Novel genetic variants associated with brain functional networks in 18,445 adults from the UK Biobank

• Published in: bioRxiv
• Main Authors: Foo, Heidi, Thalamuthu, Anbupalam, Jiang, Jiyang, Koch, rest C, Mather, Karen A, Wen, Wei, Sachdev, Perminder S
• Format: Paper
• Language: English
• Published: Cold Spring Harbor Cold Spring Harbor Laboratory Press 17.09.2020
• Subjects: Biobanks; Chromosome 2; Gene polymorphism; Genetic diversity; Genome-wide association studies; Genomes; Heritability; Neurodegenerative diseases; Pax8 gene; Pax8 protein; Single-nucleotide polymorphism; Sleep; Sleep disorders; United Kingdom > UK
• DOI: 10.1101/2020.09.17.268029

Abstract This is the first study investigating the genetics of weighted functional brain network graph theory measures from 18,445 participants of the UK Biobank (44-80 years).
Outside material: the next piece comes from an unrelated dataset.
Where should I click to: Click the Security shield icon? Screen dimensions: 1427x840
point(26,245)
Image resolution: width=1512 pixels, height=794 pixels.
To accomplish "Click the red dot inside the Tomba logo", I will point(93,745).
The eighteen measures studied showed low heritability (mean h2SNP =0.12) and were highly genetically correlated. Genome-wide association studies for these measures observed 14 significant variants associated with strength of somatomotor and limbic networks. These intergenic variants were located near the PAX8 gene on chromosome 2. Gene-based analyses identified five significantly associated genes for five of the network measures, which have been implicated in sleep duration, neuronal differentiation/development, cancer, and susceptibility to neurodegenerative diseases. Genetic correlations with other traits were examined and significant correlations were observed with sleep measures and psychiatric symptoms. Further analysis found that somatomotor network strength was phenotypically associated with sleep duration and insomnia. Single nucleotide polymorphism (SNP) and gene level associations with functional network measures were identified, which may help uncover novel biological pathways relevant to human brain functional network integrity and diseases that affect it. Competing Interest Statement The authors have declared no competing interest.